Things have been hardly less Byzantine since the pair assembled last month in the drowsy Tirolean resort town of Merano, Italy for a rematch. Before agreeing to play, the Soviets had thoroughly researched the region’s rainfall, most common diseases, noise pollution, water supply and measured local radiation with Geiger counters. Then, on the eve of the match, Tass accused Korchnoi of being an adulterer, though he is publicly demanding the Soviets allow his wife and son to emigrate. Viktor retaliated by having several friends wearing the orange robes of a religious sect take seats for a while in the front row. The goal: to unsettle Karpov. But nothing has seemed to, not even Korchnoi’s claim that he is marked for a KGB assassination should he win. The players have spoken only once (“Stop smiling or I’ll call you a fascist,” Korchnoi said. “You can call me anything you wish,” Karpov replied.)

The implacable Anatoly has taken a 4-to-1 lead in victories; the first to win six games is champion. The winner’s prize is $250,000 (the loser’s, $150,000).

Karpov began young, playing his first game at 4. He credits his father, a Zlatoust factory engineer, with teaching him “the most important secret of chess: A threat is more intimidating than its realization.”

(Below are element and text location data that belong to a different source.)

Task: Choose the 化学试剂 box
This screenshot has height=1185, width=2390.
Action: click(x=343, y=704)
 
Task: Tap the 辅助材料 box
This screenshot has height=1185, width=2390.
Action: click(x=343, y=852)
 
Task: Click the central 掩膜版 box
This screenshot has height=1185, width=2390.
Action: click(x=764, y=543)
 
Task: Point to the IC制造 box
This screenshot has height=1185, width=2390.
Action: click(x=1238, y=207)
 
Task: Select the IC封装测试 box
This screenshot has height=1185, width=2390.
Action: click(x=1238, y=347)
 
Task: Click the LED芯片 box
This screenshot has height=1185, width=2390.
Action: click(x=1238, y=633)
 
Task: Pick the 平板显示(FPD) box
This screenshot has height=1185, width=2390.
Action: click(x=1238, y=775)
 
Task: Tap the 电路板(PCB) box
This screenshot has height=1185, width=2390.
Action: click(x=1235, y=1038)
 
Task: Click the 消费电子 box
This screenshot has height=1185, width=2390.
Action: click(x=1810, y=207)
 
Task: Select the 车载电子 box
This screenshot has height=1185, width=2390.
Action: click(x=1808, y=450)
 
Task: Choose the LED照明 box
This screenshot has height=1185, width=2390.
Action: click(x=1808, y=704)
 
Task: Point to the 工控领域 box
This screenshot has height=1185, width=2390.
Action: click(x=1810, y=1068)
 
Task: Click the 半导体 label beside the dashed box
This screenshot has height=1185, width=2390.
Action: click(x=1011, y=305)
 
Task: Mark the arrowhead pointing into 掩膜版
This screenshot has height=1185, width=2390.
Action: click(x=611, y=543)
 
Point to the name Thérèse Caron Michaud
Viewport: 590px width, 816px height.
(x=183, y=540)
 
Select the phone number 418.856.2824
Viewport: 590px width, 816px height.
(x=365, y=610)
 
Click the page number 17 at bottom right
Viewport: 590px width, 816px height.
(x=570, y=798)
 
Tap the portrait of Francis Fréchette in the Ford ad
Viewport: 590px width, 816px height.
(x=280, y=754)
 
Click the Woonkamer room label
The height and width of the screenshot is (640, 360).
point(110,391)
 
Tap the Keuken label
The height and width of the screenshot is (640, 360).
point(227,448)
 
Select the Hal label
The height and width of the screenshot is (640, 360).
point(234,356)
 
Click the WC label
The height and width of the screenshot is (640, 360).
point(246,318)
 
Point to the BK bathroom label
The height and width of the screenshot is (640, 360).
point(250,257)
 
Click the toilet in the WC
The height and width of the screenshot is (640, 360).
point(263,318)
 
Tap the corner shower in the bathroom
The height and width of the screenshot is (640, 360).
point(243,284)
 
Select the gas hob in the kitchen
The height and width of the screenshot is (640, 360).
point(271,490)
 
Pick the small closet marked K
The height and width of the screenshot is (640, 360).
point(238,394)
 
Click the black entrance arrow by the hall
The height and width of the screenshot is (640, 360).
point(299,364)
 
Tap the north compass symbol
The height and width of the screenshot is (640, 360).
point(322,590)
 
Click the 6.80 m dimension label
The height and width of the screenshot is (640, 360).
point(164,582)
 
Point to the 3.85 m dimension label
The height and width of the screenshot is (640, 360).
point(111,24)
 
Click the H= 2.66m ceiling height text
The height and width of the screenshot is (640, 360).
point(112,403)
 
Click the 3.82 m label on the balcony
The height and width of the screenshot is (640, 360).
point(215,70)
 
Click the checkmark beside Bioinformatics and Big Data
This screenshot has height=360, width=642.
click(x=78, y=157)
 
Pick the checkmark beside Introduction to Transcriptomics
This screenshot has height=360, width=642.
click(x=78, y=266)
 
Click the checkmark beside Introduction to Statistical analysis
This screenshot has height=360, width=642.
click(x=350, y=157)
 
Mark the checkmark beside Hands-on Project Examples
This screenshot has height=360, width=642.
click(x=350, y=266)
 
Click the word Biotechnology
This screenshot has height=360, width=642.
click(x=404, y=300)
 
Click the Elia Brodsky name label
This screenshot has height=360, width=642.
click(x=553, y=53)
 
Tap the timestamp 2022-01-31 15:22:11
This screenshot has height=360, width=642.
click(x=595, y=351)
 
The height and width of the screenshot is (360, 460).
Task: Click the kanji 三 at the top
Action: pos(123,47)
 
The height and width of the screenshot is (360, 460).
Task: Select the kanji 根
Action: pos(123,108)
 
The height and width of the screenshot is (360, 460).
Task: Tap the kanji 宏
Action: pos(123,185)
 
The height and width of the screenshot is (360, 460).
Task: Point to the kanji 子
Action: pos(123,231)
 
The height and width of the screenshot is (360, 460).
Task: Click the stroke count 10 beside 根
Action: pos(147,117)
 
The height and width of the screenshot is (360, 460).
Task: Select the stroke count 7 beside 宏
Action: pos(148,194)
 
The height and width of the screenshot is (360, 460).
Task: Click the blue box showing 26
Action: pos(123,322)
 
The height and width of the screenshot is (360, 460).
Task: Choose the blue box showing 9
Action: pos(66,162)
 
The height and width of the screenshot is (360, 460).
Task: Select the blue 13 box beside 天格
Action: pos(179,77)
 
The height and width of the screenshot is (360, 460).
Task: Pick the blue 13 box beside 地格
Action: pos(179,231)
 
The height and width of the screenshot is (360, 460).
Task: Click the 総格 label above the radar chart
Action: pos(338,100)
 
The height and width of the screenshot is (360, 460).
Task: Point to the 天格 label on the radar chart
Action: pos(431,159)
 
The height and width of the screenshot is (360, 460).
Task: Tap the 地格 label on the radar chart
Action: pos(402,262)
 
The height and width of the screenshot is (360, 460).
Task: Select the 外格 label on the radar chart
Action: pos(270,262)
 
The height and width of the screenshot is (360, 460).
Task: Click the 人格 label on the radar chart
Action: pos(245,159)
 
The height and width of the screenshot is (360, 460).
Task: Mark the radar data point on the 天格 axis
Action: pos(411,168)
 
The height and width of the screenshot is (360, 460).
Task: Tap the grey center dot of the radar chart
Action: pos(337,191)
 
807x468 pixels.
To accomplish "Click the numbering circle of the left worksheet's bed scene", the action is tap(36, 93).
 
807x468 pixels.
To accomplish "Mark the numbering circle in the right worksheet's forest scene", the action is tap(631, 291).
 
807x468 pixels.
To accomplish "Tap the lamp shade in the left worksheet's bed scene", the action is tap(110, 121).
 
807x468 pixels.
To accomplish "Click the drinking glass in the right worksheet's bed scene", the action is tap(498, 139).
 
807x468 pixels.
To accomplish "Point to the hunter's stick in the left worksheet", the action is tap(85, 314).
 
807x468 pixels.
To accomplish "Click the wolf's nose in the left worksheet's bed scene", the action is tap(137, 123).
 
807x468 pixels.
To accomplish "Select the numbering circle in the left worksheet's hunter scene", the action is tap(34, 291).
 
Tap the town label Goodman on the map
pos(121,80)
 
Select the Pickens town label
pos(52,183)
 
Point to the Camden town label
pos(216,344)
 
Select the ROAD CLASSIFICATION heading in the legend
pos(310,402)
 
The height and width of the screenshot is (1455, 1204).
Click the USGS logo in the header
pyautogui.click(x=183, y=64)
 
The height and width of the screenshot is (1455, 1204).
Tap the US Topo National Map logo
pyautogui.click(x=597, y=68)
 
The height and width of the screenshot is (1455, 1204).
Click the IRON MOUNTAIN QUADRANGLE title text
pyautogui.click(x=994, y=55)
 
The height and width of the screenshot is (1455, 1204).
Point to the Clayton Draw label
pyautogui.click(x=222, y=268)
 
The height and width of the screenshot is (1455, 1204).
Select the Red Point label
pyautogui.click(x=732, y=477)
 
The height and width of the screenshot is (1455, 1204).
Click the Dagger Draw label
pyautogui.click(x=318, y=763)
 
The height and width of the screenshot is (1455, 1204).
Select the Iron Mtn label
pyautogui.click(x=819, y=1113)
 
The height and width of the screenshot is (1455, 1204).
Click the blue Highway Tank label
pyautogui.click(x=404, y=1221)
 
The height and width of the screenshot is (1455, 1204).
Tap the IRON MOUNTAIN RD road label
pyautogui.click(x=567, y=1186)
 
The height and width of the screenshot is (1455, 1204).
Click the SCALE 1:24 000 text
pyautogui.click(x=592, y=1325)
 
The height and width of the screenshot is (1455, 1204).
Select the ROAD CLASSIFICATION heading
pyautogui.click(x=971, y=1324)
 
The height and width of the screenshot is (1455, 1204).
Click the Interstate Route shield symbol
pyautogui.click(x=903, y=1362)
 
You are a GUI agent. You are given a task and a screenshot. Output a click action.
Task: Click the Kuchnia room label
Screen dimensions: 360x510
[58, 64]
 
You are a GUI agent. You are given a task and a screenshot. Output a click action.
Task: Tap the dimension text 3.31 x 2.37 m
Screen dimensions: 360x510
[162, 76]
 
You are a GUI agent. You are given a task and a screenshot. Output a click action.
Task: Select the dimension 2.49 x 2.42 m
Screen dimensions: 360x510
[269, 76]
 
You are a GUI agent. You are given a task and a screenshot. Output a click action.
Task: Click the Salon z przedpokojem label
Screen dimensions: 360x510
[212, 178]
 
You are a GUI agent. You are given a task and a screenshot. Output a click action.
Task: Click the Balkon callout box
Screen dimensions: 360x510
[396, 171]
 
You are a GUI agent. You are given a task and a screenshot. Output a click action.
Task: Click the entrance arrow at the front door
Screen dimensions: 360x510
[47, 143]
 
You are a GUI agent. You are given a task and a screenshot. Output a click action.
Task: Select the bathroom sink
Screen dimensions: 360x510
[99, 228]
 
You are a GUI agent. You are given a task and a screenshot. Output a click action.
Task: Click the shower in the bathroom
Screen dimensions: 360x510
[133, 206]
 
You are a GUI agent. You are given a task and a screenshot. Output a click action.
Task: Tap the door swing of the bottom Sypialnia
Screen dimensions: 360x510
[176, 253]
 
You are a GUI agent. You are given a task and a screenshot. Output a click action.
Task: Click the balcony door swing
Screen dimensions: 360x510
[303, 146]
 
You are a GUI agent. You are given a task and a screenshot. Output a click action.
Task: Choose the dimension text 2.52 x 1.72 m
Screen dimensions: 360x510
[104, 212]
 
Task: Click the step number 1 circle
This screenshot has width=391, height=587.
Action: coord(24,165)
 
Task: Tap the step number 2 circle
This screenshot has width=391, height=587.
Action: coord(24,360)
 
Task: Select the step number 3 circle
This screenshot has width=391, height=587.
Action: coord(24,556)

Karpov, wife Irina, 27, and son Anatoly Jr., 2, now live in Moscow and will soon have a state-provided retreat. (He keeps some of his tournament winnings and the rest go to the Soviet Chess Federation.) Having earned an economics degree from Leningrad University in 1978 with a thesis on leisure in a socialist society, Karpov knows whereof he wrote. Moody and shy, he doesn’t smoke, rarely drinks and dances “badly.” But he likes to ski, swim and play tennis and billiards and is an avid stamp collector. In his rented retreat outside Merano, which he shares with a retinue of 13 who accompanied him to the championship, he likes to listen to records by Muslim Magomaev, a Russian singer, and sustain himself with pelmeni, a Russian version of ravioli, prepared by his personal cook. He relishes his diversions. “Chess,” he says in his 1975 autobiography, “is my life, but my life does not consist only of chess.”